## TRECHO DA PÁGINA:
Michael Hudson Eles começam a pensar dessa forma. A maioria dos marxistas chineses focava no Volume 1 de O Capital, que trata sobre patrões contratando empregados e colocando-os para trabalhar e lucrando com a margem de lucro. Apenas nos últimos anos os Volumes 2 e 3 de O Capital vieram para o centro das discussões na China. E são os Volumes 2 e 3 que falam sobre a renda econômica. E assim a China começou a perceber que os Estados Unidos não são uma economia industrial. Não vamos entender o que está acontecendo nos Estados Unidos, Inglaterra ou Europa lendo apenas o que Marx escreveu no Volume 1 de O Capital, porque eles não estão mais ganhando dinheiro industrialmente. Eles fazem dinheiro sendo uma economia rentista, por senhorio, por monopólios e por crédito bancário, que Marx discutiu nos Volumes 2 e 3.

Agora eles estão ampliando a discussão. Pela primeira vez, você tem, especialmente no último mês, a China questionando, ‘Queremos deixar que os investidores chineses ganhem dinheiro, financeiramente, comprando casas, tornando-se senhorios ausentes e esperando que haja uma inflação no preço dos imóveis com aconteceu nos Estados Unidos? Ou queremos manter o preço das casas baixo e não inflacionado pela especulação, pela criação de crédito e pelas finanças?’ Eles agora perceberam que para manter baixo o custo de vida na China, você tem de manter o preço da moradia baixo. Isso significa que você não quer que imóveis se tornem uma commodity, um investimento para proprietários ausentes e senhorios ganharem dinheiro. Você quer que o imóvel seja para o povo chinês morar. Isso significa moradia a preço baixo, não habitação com preço alavancado por dívidas como vemos nos EUA.

## O QUE SE PEDE:
Como você resumiria, em duas frases, o trecho acima sobre a China e a economia rentista?

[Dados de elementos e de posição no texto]

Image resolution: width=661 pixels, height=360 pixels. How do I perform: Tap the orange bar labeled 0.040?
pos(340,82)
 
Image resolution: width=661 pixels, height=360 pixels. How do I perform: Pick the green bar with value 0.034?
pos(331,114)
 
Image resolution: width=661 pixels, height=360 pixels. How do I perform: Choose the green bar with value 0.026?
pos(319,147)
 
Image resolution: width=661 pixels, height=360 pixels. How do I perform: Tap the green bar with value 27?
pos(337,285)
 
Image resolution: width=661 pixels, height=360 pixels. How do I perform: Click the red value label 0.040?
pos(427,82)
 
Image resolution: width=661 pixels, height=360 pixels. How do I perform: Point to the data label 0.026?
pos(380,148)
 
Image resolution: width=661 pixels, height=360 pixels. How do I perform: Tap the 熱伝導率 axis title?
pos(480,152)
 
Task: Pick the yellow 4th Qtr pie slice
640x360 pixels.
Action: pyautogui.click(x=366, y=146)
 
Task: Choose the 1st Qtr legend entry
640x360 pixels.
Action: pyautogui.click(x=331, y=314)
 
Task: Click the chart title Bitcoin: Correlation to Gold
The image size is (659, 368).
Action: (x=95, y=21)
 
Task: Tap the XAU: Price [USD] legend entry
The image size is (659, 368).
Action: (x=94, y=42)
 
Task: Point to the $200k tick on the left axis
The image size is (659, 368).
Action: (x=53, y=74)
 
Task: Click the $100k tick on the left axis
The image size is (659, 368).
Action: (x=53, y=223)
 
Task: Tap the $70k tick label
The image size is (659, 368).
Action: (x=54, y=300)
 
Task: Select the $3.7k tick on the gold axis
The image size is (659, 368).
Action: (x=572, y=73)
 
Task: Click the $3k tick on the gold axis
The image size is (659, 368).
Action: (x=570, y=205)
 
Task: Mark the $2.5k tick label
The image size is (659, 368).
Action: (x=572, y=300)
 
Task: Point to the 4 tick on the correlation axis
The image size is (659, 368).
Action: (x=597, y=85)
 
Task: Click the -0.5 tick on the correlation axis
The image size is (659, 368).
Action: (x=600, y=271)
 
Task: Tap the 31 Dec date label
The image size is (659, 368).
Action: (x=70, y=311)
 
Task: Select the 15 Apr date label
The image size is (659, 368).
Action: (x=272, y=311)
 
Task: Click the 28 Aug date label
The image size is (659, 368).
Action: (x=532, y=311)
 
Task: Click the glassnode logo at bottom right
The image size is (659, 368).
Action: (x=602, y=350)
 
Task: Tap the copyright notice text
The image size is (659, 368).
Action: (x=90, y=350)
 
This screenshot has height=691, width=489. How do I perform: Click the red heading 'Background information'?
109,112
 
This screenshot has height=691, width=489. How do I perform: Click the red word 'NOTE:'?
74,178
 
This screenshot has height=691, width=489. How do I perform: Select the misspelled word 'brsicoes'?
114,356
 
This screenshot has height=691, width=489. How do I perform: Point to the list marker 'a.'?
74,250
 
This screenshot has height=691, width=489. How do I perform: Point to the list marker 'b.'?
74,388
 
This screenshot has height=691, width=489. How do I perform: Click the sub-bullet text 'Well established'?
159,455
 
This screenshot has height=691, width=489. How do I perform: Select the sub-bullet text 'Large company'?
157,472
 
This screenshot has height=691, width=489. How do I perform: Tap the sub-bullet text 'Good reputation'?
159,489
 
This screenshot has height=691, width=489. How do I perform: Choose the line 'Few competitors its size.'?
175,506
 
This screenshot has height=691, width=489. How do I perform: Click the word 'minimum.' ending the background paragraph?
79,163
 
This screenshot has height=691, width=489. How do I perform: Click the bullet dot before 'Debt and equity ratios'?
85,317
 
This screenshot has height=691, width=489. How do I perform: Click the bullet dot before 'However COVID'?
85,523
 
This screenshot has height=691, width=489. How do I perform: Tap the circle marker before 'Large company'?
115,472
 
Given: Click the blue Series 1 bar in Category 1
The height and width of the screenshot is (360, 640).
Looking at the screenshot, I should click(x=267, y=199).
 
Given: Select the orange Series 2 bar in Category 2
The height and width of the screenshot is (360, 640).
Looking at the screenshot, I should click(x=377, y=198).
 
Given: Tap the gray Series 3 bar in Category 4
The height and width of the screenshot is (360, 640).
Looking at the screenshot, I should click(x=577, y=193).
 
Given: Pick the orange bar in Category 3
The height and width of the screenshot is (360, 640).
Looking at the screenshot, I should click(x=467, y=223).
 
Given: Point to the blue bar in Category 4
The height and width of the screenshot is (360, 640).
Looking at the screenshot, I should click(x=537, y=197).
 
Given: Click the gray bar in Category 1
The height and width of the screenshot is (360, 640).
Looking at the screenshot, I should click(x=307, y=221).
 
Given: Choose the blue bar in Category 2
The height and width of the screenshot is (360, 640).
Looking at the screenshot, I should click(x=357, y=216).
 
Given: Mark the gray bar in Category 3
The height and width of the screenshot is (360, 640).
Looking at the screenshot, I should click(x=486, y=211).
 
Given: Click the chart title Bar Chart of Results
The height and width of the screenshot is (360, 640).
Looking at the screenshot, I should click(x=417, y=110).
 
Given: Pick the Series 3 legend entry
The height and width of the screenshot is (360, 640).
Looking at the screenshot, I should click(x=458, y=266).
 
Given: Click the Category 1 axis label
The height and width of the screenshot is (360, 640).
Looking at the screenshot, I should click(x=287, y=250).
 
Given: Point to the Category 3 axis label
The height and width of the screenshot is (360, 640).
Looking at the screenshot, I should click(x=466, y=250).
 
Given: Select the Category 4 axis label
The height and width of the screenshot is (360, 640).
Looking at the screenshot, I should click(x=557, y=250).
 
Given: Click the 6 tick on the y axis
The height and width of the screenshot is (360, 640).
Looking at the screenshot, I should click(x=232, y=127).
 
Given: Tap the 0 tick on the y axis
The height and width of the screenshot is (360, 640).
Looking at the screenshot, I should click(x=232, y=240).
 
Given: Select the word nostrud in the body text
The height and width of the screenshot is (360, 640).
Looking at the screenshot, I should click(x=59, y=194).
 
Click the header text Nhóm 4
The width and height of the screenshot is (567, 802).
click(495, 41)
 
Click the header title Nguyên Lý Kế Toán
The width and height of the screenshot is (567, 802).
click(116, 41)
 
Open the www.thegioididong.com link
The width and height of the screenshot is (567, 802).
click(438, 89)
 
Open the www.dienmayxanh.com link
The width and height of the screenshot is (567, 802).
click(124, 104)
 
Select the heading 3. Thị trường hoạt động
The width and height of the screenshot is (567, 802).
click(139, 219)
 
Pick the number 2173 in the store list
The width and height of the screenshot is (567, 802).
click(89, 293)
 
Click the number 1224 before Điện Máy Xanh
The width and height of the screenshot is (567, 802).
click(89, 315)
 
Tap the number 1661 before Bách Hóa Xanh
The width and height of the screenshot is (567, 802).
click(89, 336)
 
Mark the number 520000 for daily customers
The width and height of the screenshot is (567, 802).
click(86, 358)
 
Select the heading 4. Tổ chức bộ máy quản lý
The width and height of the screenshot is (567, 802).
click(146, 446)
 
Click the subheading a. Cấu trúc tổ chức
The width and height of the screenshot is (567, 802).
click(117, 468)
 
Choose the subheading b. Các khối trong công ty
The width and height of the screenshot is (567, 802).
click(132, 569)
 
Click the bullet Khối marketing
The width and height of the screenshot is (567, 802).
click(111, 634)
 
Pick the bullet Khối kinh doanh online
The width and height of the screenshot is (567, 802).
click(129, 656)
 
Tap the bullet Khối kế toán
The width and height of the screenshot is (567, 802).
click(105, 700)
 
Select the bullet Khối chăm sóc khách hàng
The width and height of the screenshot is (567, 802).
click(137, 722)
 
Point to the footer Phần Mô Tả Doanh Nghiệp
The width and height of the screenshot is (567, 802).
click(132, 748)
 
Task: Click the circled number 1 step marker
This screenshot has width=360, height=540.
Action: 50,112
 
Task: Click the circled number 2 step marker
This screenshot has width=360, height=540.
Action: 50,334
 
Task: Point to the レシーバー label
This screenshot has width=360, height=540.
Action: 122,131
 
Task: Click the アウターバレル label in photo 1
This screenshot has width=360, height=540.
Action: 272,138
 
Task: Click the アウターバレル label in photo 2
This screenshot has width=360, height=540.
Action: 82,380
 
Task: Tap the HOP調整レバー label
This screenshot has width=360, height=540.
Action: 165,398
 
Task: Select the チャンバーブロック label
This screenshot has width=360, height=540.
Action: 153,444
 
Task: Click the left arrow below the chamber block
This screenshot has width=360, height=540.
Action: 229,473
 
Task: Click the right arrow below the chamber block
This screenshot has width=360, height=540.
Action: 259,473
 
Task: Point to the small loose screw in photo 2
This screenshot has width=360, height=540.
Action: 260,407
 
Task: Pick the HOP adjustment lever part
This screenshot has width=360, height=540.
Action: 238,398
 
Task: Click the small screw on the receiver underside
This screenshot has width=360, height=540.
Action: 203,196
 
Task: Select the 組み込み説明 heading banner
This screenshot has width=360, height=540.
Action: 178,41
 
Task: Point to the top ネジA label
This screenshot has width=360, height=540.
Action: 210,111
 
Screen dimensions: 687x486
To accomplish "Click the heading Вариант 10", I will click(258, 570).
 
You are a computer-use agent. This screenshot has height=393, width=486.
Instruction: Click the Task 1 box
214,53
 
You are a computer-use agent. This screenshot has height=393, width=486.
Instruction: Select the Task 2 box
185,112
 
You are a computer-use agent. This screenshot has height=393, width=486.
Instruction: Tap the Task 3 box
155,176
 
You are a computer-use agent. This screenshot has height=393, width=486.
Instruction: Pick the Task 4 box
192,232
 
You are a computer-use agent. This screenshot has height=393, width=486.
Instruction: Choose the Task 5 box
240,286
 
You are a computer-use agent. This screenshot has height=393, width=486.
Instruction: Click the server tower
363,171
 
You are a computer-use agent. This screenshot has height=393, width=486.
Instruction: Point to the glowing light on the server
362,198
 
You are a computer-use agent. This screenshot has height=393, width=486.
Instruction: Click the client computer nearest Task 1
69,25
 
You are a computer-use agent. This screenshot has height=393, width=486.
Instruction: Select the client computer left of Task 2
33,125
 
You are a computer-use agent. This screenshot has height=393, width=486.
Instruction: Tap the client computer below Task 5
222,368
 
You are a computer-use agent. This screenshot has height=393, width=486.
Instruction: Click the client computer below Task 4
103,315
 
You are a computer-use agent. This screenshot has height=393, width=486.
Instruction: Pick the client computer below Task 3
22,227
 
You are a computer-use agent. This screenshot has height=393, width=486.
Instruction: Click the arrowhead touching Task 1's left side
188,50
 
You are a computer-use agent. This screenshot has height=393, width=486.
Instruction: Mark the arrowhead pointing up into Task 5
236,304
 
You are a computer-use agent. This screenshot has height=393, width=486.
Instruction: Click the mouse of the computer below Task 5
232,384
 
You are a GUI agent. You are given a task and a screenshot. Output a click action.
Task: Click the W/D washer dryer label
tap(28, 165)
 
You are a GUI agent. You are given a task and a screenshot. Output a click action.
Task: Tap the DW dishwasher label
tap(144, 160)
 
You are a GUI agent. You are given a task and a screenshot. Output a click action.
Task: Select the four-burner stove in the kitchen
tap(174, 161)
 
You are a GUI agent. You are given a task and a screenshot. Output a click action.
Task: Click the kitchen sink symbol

## RESPOSTA COMPLETA:
Na China, onde os marxistas focavam no Volume 1 de O Capital, os Volumes 2 e 3, que tratam da renda econômica, só nos últimos anos chegaram ao centro das discussões, e o país percebeu que os Estados Unidos não ganham dinheiro como economia industrial, e sim como economia rentista. Agora a China discute se deixa investidores lucrarem com a inflação dos imóveis ou mantém baixo o preço da moradia, e percebeu que, para manter baixo o custo de vida, os imóveis devem servir para o povo chinês morar, e não como investimento de senhorios ausentes.